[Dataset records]
▬▬▬▬▬▬

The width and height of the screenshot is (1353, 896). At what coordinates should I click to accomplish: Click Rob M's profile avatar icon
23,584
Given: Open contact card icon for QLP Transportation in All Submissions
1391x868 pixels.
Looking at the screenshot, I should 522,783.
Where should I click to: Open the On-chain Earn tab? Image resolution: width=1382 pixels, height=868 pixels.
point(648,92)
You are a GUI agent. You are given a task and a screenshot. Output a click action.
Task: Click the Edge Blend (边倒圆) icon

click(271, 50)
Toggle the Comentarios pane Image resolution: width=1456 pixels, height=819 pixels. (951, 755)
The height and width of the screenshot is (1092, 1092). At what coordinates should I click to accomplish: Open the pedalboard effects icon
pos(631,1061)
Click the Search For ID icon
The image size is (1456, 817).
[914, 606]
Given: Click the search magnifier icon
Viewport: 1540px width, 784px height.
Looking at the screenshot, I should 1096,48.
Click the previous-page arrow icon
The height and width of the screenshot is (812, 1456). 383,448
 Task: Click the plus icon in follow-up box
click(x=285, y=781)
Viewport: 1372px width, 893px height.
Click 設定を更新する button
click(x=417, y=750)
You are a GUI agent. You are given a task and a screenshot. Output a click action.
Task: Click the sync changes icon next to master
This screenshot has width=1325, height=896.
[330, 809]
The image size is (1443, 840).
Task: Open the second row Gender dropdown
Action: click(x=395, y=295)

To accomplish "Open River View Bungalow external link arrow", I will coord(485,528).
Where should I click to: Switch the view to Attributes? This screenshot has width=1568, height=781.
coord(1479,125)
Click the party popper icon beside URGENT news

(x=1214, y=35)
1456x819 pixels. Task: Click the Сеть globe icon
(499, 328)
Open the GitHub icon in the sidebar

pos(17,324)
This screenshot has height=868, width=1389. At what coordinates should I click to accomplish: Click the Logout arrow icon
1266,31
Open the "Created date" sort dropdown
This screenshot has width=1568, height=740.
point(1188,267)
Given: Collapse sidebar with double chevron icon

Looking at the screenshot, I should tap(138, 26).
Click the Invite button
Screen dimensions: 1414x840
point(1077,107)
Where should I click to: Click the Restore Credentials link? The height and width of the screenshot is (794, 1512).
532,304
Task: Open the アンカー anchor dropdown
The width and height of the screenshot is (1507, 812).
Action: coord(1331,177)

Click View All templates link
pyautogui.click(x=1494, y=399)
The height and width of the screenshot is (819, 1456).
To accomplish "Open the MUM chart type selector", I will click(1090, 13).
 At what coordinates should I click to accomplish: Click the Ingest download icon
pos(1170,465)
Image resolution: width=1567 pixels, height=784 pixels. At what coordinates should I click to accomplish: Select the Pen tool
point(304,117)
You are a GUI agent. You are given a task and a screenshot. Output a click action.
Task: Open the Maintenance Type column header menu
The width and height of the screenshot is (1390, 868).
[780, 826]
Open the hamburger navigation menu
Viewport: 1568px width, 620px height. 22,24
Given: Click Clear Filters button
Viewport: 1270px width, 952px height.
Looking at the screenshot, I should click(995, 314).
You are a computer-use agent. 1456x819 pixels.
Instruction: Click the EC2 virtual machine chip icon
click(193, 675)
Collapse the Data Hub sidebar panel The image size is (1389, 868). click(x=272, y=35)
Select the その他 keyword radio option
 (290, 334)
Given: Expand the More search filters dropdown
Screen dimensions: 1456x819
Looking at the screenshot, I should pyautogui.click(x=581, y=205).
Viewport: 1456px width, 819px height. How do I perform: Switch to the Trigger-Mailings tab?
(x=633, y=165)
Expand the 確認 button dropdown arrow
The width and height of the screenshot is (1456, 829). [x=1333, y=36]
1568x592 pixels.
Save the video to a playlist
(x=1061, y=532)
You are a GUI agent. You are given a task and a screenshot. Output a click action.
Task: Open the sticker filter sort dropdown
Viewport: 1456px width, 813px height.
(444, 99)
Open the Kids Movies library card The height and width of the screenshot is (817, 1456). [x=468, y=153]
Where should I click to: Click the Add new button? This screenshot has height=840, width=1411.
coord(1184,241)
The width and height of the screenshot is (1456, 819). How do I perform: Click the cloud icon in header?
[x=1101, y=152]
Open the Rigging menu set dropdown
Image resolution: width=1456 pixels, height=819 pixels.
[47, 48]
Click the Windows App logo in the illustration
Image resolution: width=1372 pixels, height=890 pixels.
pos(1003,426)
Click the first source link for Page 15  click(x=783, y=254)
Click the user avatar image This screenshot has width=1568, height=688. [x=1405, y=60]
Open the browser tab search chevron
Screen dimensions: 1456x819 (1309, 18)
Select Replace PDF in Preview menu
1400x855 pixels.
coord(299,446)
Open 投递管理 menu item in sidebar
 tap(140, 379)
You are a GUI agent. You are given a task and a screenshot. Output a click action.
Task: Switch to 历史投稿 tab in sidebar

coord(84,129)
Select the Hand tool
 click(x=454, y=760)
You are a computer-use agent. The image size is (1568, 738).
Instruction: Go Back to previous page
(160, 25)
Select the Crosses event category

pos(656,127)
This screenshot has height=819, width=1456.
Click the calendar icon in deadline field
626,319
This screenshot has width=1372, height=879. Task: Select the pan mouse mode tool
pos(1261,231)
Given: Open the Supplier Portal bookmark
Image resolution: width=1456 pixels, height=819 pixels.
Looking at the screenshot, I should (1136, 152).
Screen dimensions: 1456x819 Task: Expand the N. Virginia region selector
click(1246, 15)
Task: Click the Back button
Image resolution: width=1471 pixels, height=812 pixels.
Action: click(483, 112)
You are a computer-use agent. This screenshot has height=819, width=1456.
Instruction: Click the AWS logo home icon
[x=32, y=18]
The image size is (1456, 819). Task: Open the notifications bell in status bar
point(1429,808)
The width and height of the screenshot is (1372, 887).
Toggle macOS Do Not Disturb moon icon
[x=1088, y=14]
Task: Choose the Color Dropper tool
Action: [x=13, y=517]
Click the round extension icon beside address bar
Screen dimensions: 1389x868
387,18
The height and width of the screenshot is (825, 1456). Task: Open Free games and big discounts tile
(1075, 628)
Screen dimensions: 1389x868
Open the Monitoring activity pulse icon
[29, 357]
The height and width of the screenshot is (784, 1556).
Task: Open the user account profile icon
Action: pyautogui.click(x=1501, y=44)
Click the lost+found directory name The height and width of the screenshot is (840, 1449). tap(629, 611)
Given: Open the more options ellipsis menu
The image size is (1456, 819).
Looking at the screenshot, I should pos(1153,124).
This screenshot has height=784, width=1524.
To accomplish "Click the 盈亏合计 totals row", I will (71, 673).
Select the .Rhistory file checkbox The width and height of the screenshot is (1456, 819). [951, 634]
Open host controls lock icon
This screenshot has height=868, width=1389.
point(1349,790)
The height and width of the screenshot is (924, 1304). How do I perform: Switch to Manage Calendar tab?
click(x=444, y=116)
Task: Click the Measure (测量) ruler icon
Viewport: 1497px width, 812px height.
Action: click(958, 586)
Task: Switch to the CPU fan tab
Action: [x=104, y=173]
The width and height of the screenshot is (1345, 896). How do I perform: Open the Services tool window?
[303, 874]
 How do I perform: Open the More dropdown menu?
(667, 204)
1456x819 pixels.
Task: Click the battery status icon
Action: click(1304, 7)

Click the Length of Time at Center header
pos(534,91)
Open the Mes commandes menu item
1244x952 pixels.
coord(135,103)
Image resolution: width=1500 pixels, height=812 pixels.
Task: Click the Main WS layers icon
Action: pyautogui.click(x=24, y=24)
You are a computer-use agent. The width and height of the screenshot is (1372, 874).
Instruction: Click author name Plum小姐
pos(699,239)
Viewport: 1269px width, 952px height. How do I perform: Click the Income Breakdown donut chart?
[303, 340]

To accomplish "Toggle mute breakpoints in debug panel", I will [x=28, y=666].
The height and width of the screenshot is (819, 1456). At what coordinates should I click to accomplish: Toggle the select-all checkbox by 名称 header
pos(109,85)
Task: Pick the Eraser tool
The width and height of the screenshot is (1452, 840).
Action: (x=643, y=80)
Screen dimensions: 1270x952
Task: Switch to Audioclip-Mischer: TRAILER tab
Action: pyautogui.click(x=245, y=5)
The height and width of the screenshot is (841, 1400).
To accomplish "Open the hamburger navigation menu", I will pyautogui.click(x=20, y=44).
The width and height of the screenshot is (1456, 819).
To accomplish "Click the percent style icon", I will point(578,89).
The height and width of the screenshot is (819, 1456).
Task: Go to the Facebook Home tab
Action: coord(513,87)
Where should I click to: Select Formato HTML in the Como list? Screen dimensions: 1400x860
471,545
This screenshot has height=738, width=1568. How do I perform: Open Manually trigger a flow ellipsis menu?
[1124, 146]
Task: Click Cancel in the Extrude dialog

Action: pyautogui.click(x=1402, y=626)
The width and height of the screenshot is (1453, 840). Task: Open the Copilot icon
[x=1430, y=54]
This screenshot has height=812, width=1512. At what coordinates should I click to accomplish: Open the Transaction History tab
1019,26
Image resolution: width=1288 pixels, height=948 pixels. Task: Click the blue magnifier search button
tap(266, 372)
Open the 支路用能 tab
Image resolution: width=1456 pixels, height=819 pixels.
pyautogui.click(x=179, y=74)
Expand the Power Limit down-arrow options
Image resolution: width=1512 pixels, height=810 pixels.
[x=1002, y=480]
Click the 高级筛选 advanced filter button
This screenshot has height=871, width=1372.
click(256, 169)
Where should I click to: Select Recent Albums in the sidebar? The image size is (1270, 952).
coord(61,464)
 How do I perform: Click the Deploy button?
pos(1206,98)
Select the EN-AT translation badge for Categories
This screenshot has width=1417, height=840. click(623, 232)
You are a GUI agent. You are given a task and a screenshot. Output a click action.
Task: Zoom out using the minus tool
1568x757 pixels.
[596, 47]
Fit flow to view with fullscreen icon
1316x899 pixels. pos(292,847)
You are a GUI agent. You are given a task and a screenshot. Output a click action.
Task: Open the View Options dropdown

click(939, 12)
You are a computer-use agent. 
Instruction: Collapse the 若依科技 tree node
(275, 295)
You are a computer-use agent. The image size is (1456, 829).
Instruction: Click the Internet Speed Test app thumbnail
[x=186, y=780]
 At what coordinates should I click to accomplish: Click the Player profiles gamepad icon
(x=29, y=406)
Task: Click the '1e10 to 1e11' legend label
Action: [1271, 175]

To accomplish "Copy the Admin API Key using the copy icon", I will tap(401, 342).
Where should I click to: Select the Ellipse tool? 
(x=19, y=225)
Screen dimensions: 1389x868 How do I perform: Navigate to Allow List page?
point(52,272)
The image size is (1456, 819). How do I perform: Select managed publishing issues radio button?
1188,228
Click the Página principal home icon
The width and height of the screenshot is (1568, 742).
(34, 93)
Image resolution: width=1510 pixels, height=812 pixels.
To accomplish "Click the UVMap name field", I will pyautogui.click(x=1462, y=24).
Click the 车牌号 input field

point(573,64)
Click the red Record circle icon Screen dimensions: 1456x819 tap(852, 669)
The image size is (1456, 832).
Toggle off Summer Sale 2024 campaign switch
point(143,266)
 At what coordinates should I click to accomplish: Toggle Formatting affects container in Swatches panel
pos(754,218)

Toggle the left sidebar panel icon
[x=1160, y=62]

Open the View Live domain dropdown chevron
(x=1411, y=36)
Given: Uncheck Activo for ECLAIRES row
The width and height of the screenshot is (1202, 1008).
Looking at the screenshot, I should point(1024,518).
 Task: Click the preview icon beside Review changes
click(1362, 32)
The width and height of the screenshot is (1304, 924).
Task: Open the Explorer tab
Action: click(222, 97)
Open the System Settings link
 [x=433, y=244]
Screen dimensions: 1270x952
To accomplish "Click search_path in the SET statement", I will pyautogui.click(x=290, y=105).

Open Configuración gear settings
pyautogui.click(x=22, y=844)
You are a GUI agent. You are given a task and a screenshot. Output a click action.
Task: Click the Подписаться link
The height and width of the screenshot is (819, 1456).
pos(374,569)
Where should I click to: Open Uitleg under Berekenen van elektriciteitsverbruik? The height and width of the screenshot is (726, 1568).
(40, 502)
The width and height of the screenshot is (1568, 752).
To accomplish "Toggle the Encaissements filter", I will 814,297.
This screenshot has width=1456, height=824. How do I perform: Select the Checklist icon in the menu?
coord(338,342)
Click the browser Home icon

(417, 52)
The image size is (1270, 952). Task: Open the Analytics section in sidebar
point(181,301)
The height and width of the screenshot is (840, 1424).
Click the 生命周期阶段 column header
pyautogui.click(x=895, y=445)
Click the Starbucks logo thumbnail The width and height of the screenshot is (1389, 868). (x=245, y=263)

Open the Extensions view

▬▬▬▬▬▬

→ **Assigned task**: Retype the portion of the data above that starts on the line with "Given: Click the search magnifier icon" and finishes on the line with "Task: Click the sync", including both of those lines.

→ **Expected answer**:
Given: Click the search magnifier icon
Viewport: 1540px width, 784px height.
Looking at the screenshot, I should 1096,48.
Click the previous-page arrow icon
The height and width of the screenshot is (812, 1456). 383,448
 Task: Click the plus icon in follow-up box
click(x=285, y=781)
Viewport: 1372px width, 893px height.
Click 設定を更新する button
click(x=417, y=750)
You are a GUI agent. You are given a task and a screenshot. Output a click action.
Task: Click the sync changes icon next to master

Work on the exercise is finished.